START Task input

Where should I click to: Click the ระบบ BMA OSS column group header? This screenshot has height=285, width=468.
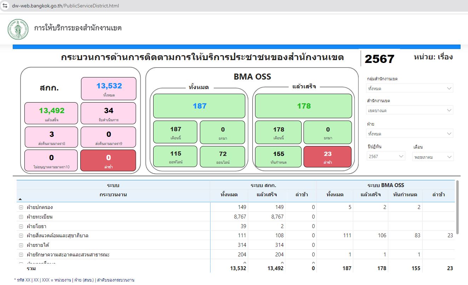pos(386,185)
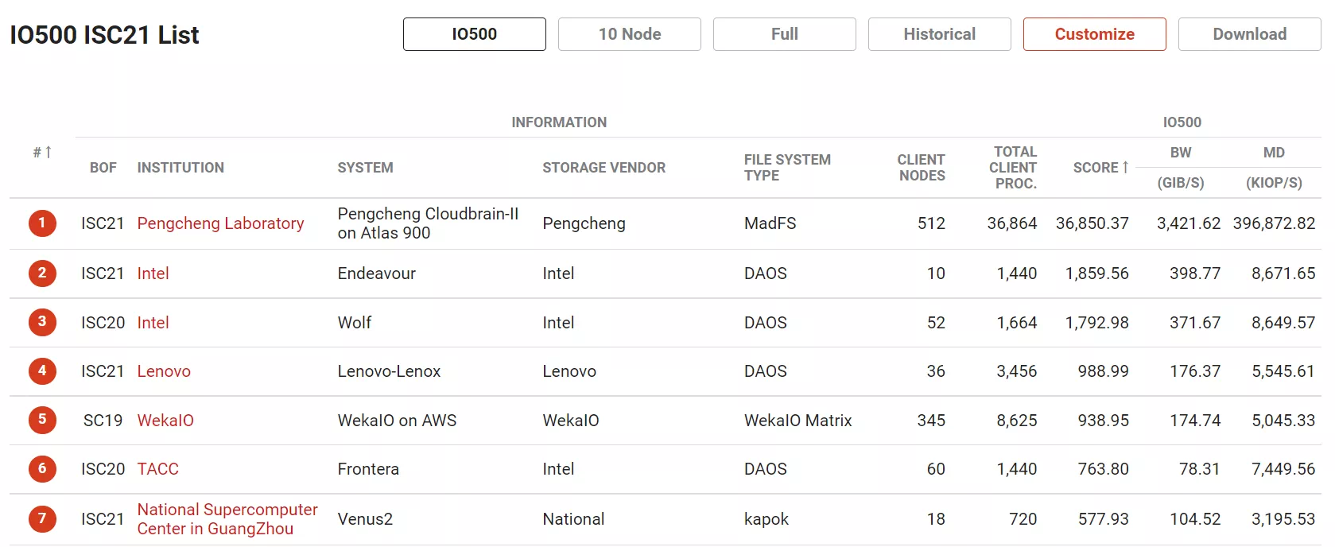The image size is (1335, 547).
Task: Click the Customize button
Action: [1095, 34]
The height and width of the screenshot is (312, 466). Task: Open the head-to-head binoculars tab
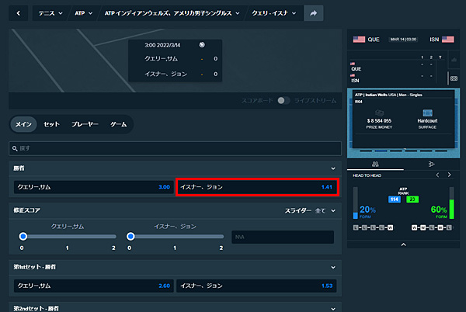pyautogui.click(x=374, y=164)
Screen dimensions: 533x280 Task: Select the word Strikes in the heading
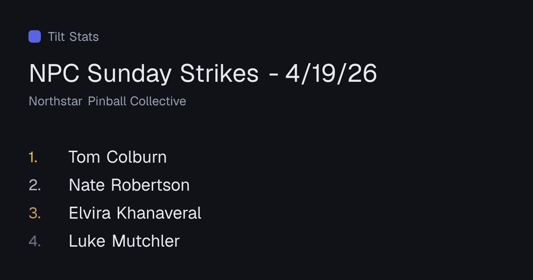tap(219, 73)
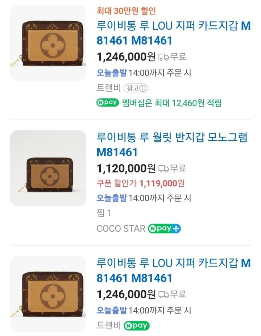
Task: Click the free shipping truck icon, first listing
Action: click(x=163, y=57)
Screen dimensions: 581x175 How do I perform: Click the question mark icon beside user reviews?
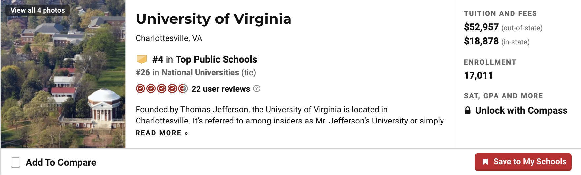[x=257, y=89]
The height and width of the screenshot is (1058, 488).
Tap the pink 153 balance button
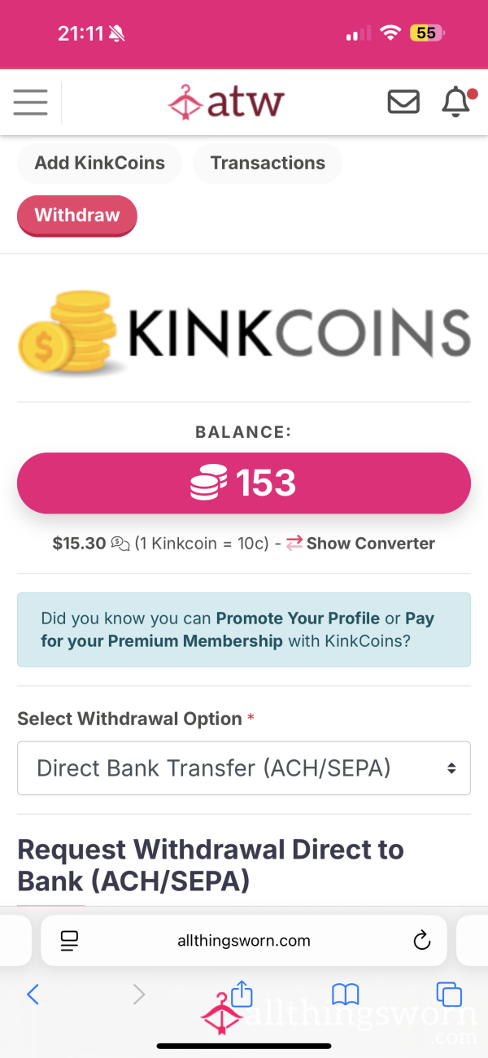coord(244,483)
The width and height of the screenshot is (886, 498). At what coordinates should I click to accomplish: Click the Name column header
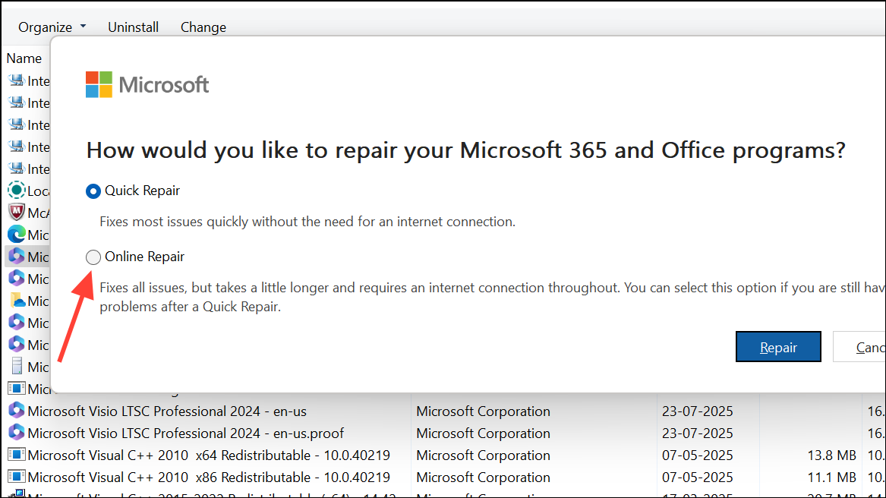24,58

END Task input

* _Task description_:
Apart from the pictures, return the records exactly.

* _Response below_:
Where should I click to: Click the ระบบ BMA OSS column group header? This screenshot has height=285, width=468.
pos(386,185)
The image size is (1335, 547).
Task: Click the Customize button
Action: [1095, 34]
The height and width of the screenshot is (312, 466). Task: Open the head-to-head binoculars tab
pyautogui.click(x=374, y=164)
Screen dimensions: 533x280 Task: Select the word Strikes in the heading
tap(219, 73)
Task: Click the free shipping truck icon, first listing
Action: click(x=163, y=57)
Screen dimensions: 581x175 How do I perform: Click the question mark icon beside user reviews?
[x=257, y=89]
The height and width of the screenshot is (1058, 488).
Tap the pink 153 balance button
coord(244,483)
The width and height of the screenshot is (886, 498). At what coordinates should I click to accomplish: Click the Name column header
24,58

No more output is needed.